This blog provides insights into the functioning and rationale behind our systems. It explains the deployment and monitoring of our extensive network of over 800+ microservices, which span across our Go and NodeJs codebases. While this blog focuses on NodeJs, the process for Go is quite similar.

  • February 15, 2021
  • Vlad Cealicu

A short history of our deployment system 2014 -2021

Deployment v1 (2014): when we started the company, we only had one developer, so deployment was very manual: ssh into the VM, do a git pull, restart the service. To check logs we would have to ssh into the VM and tail a log file. We did not have any monitoring and alerts. This was 7 years ago and a lot of things have changed since.

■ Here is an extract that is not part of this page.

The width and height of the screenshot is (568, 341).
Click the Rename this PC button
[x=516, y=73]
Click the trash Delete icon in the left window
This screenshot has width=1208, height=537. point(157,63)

Deployment v2 (2017): ansible-playbook that does the same process as the manual v1 + with monitoring of VM stats in Icinga and Grafana.

Deployment v3 (2019): added endpoint for monitoring each microservice with general stats for each service. Deployment is done through an interface: choose service, choose VMs where it needs to be deployed, run playbook.


Deployment v4 (2021) — Setup, monitoring, logging, and alerting

3rd party services used: Github, Jenkins, Aptly, Ansible, Icinga, Grafana, Graylog, Slack

Setting up a new microservice

It all starts from our microservice template.

Fig. 1 Simple service template example, systemd definition

Each service is self-contained in its own folder with a package.json file and a deploy folder with .env variables and systemd definition. Each microservice runs on its own VM using aptly and systemd. When setting up a service our devs have to answer a few basic questions: what is the service name, what does the service need access to, how many resources do you expect the service to use, does it need local Redis, Nginx, etc.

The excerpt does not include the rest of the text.